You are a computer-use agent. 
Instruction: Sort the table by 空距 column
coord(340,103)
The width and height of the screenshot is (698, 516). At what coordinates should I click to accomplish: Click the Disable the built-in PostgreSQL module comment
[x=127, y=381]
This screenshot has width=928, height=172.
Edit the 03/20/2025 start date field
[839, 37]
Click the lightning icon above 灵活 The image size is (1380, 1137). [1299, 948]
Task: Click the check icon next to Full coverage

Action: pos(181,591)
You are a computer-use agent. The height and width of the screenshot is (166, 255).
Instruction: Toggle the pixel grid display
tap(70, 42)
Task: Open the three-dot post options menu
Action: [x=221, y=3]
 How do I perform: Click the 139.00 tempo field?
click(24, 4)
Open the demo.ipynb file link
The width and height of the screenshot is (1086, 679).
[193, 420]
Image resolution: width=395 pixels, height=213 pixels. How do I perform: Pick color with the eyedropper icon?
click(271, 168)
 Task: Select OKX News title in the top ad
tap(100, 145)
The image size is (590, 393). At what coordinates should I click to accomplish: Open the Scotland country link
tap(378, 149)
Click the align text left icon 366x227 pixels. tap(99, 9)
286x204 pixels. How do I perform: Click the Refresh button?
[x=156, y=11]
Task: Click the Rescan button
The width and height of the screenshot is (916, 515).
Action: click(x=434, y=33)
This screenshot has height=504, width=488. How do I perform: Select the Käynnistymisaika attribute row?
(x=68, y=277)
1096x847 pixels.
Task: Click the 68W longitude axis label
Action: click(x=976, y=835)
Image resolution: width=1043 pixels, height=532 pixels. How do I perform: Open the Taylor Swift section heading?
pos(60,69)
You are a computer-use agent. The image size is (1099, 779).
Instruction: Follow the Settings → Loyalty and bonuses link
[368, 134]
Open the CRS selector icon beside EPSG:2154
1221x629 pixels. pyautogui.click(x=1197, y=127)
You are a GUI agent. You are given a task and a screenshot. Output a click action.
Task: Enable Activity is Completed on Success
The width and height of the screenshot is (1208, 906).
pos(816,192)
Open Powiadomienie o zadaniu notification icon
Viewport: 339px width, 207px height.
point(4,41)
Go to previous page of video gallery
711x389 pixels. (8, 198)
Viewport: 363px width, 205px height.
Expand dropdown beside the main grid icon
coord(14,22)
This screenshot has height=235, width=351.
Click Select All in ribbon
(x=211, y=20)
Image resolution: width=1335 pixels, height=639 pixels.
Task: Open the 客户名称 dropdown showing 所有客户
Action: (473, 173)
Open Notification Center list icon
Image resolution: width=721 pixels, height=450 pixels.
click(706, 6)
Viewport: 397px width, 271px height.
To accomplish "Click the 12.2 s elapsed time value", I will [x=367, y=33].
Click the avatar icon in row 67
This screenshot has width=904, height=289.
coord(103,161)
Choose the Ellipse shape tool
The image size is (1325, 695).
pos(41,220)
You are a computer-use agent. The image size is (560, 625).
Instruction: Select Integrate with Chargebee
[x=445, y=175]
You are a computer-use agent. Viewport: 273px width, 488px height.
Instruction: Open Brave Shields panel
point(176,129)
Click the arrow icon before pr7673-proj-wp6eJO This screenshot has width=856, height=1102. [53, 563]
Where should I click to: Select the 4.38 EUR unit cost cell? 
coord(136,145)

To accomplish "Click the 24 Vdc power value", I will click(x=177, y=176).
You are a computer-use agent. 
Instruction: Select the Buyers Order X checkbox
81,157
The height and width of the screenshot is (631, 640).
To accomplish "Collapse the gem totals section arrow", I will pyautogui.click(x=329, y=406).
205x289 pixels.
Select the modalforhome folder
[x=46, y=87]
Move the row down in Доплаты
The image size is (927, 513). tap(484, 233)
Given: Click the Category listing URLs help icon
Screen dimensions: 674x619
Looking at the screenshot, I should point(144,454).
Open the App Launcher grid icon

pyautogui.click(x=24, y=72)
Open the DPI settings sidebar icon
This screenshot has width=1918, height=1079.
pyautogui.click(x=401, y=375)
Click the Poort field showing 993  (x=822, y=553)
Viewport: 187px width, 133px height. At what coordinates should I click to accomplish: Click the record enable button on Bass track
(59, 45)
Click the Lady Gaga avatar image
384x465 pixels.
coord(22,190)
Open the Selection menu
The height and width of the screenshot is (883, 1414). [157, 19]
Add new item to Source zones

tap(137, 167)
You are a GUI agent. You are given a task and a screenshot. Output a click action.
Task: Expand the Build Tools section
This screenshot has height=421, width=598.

*What is being asked*
Reproduce the listing above line for line, without changing anything.

*Solution to this problem*
You are a computer-use agent. 
Instruction: Sort the table by 空距 column
coord(340,103)
The width and height of the screenshot is (698, 516). At what coordinates should I click to accomplish: Click the Disable the built-in PostgreSQL module comment
[x=127, y=381]
This screenshot has width=928, height=172.
Edit the 03/20/2025 start date field
[839, 37]
Click the lightning icon above 灵活 The image size is (1380, 1137). [1299, 948]
Task: Click the check icon next to Full coverage

Action: pos(181,591)
You are a computer-use agent. The height and width of the screenshot is (166, 255).
Instruction: Toggle the pixel grid display
tap(70, 42)
Task: Open the three-dot post options menu
Action: [x=221, y=3]
 How do I perform: Click the 139.00 tempo field?
click(24, 4)
Open the demo.ipynb file link
The width and height of the screenshot is (1086, 679).
[193, 420]
Image resolution: width=395 pixels, height=213 pixels. How do I perform: Pick color with the eyedropper icon?
click(271, 168)
 Task: Select OKX News title in the top ad
tap(100, 145)
The image size is (590, 393). At what coordinates should I click to accomplish: Open the Scotland country link
tap(378, 149)
Click the align text left icon 366x227 pixels. tap(99, 9)
286x204 pixels. How do I perform: Click the Refresh button?
[x=156, y=11]
Task: Click the Rescan button
The width and height of the screenshot is (916, 515).
Action: click(x=434, y=33)
This screenshot has height=504, width=488. How do I perform: Select the Käynnistymisaika attribute row?
(x=68, y=277)
1096x847 pixels.
Task: Click the 68W longitude axis label
Action: click(x=976, y=835)
Image resolution: width=1043 pixels, height=532 pixels. How do I perform: Open the Taylor Swift section heading?
pos(60,69)
You are a computer-use agent. The image size is (1099, 779).
Instruction: Follow the Settings → Loyalty and bonuses link
[368, 134]
Open the CRS selector icon beside EPSG:2154
1221x629 pixels. pyautogui.click(x=1197, y=127)
You are a GUI agent. You are given a task and a screenshot. Output a click action.
Task: Enable Activity is Completed on Success
The width and height of the screenshot is (1208, 906).
pos(816,192)
Open Powiadomienie o zadaniu notification icon
Viewport: 339px width, 207px height.
point(4,41)
Go to previous page of video gallery
711x389 pixels. (8, 198)
Viewport: 363px width, 205px height.
Expand dropdown beside the main grid icon
coord(14,22)
This screenshot has height=235, width=351.
Click Select All in ribbon
(x=211, y=20)
Image resolution: width=1335 pixels, height=639 pixels.
Task: Open the 客户名称 dropdown showing 所有客户
Action: (473, 173)
Open Notification Center list icon
Image resolution: width=721 pixels, height=450 pixels.
click(706, 6)
Viewport: 397px width, 271px height.
To accomplish "Click the 12.2 s elapsed time value", I will [x=367, y=33].
Click the avatar icon in row 67
This screenshot has width=904, height=289.
coord(103,161)
Choose the Ellipse shape tool
The image size is (1325, 695).
pos(41,220)
You are a computer-use agent. The image size is (560, 625).
Instruction: Select Integrate with Chargebee
[x=445, y=175]
You are a computer-use agent. Viewport: 273px width, 488px height.
Instruction: Open Brave Shields panel
point(176,129)
Click the arrow icon before pr7673-proj-wp6eJO This screenshot has width=856, height=1102. [53, 563]
Where should I click to: Select the 4.38 EUR unit cost cell? 
coord(136,145)

To accomplish "Click the 24 Vdc power value", I will click(x=177, y=176).
You are a computer-use agent. 
Instruction: Select the Buyers Order X checkbox
81,157
The height and width of the screenshot is (631, 640).
To accomplish "Collapse the gem totals section arrow", I will pyautogui.click(x=329, y=406).
205x289 pixels.
Select the modalforhome folder
[x=46, y=87]
Move the row down in Доплаты
The image size is (927, 513). tap(484, 233)
Given: Click the Category listing URLs help icon
Screen dimensions: 674x619
Looking at the screenshot, I should point(144,454).
Open the App Launcher grid icon

pyautogui.click(x=24, y=72)
Open the DPI settings sidebar icon
This screenshot has width=1918, height=1079.
pyautogui.click(x=401, y=375)
Click the Poort field showing 993  (x=822, y=553)
Viewport: 187px width, 133px height. At what coordinates should I click to accomplish: Click the record enable button on Bass track
(59, 45)
Click the Lady Gaga avatar image
384x465 pixels.
coord(22,190)
Open the Selection menu
The height and width of the screenshot is (883, 1414). [157, 19]
Add new item to Source zones

tap(137, 167)
You are a GUI agent. You are given a task and a screenshot. Output a click action.
Task: Expand the Build Tools section
This screenshot has height=421, width=598.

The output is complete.